# 42, single and confused



## poppet42 (Jun 10, 2011)

Hi
1'm 42 single and wanting to start IVF/ IUI, not sure which, any advice?
Had laproscopic cystectomy in 2009 and a myoectomy in 2010. Had mirena coil removed on Monday and still bleeding.
My GP has booked me to have the gauntlet of pre- treatment blood tests. Should I wait until I have a period?
I Just  want to get started!
Anyone have experiences with clinics in the West Mids?
Cheers!


----------



## Kuki2010 (Oct 22, 2009)

Poppet42,
If I were you I would not bother with IUI. I would go for straight to IVF/ICSI.. Time is precious..
Sorry no exp in West Mids.
Lots of luck..
Kukixx


----------



## poppet42 (Jun 10, 2011)

thanks for the advice.
I'm now busy looking into clinics.
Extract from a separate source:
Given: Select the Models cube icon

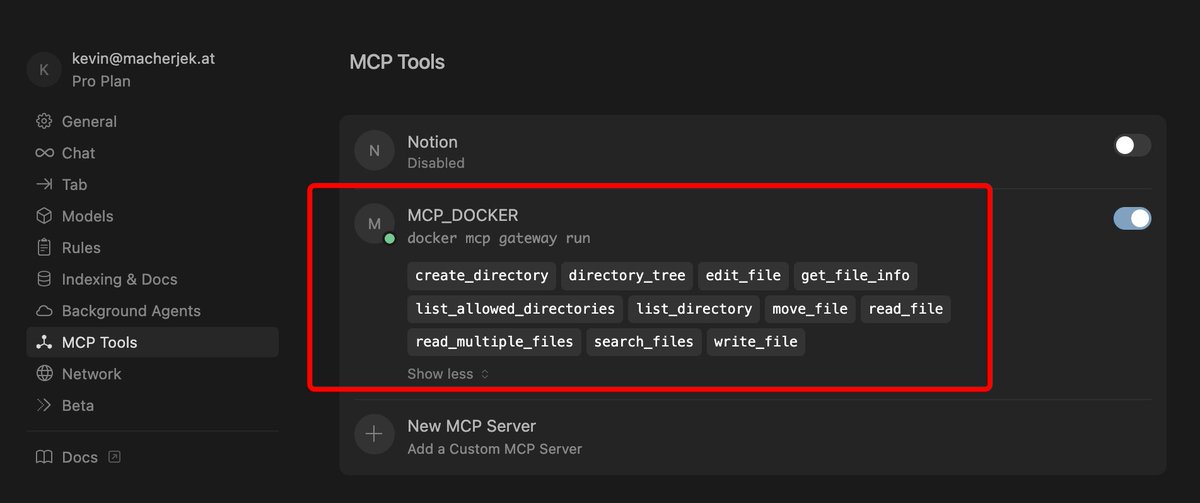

I don't know if I can afford IVF.
cheers!!


----------



## Jue jue (Feb 26, 2011)

Hi,

I am 41 this summer and will am currently on my second iui the third if all goes well will be july.

if this doesnt work will be getting a loan for IVF.

I am probably pushing it at my age so would defo say ivf to you  and research your clinics well

Jue


----------